Member of the Karnataka Legislative Assembly
- Incumbent
- Assumed office 2013

Chairman of the Karnataka Forest Development Corporation
- In office 2017–2019
- Prime Minister: Narendra Modi

Personal details
- Born: 21 August 1959 (age 67) Kundapur
- Party: Indian National Congress
- Children: 3
- Education: Secondary School Leaving Certificate
- Occupation: Politician
- Profession: KSRTC CHAIRMAN

= K Gopala Poojary =

Indian politician, Chairman of Karnataka State Road Transport Co

Kalmady Gopala Poojary is an Indian politician who worked as Chairman of Karnataka Forest Development Corporation and member of Karnataka Legislative Assembly from Baindur.
He was born in Kalmady, Byndoor in August 1959 to a poor farmer family. After graduation Gopala Poojary moved to Mumbai to find work.

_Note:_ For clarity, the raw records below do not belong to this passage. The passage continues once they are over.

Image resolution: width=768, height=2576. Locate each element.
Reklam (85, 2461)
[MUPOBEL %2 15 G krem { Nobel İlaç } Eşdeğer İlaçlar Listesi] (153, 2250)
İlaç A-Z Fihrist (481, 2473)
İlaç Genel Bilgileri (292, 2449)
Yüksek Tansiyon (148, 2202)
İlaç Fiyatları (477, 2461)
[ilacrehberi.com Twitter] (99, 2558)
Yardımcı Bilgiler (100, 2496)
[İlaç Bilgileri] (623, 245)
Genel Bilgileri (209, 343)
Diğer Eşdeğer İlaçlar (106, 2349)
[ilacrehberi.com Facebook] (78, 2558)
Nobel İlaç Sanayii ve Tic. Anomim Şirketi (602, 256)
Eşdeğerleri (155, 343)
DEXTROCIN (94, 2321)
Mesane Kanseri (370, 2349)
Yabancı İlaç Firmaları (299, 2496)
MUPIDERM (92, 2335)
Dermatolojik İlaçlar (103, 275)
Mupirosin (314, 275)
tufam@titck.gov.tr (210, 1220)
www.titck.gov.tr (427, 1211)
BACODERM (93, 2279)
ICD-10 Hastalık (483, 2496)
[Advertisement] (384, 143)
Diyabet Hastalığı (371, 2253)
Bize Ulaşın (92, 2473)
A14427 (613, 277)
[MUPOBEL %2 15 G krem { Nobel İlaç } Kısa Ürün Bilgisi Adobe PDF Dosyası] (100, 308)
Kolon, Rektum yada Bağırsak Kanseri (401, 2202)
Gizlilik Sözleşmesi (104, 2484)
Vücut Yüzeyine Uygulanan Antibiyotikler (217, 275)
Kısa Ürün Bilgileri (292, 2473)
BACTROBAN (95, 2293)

On his return to Karnataka, Gopala Poojary started his restaurant business in 1984. Introduced to politics through his political Godfather S Bangarappa. Gopala Poojary contests election for the first time as a member of the KCP in 1994 garnering 10436 votes. Gopala Poojary contests the 1996 by election as an INC candidate for the first time winning the election by 8000 votes. Gopala Poojary goes on to win the next two elections registering a hattrick of wins in 1996, 1999 and 2004. He tasted defeat for the first time in 2008. He later went on to hold the Udupi District President Post. Gopala Poojary contests election once again in 2013 and wins by a margin of 31000 votes. He is defeated in the election of 2018. Gopala Poojary is considered to be a very senior leader in Udupi and is regarded as "Badavara Bandu" and lauded for being a simple politician in his hometown Byndoor.

K Gopala Poojary has been appointed as Karnataka Forest Development Corporation Chairman in 2016.

==Constituency==
He represents the Byndoor constituency.

==Political party==
He is from the Indian National Congress.
He has been elected four times from the Byndoor constituency. He has contested 6 elections as a member of the Indian National Congress winning four times. He is regarded as a strong and loyal leader of the Congress Party from the South Canara region. In 2004 he was the only Congress candidate to win an assembly election out of the five constituencies in Udupi District.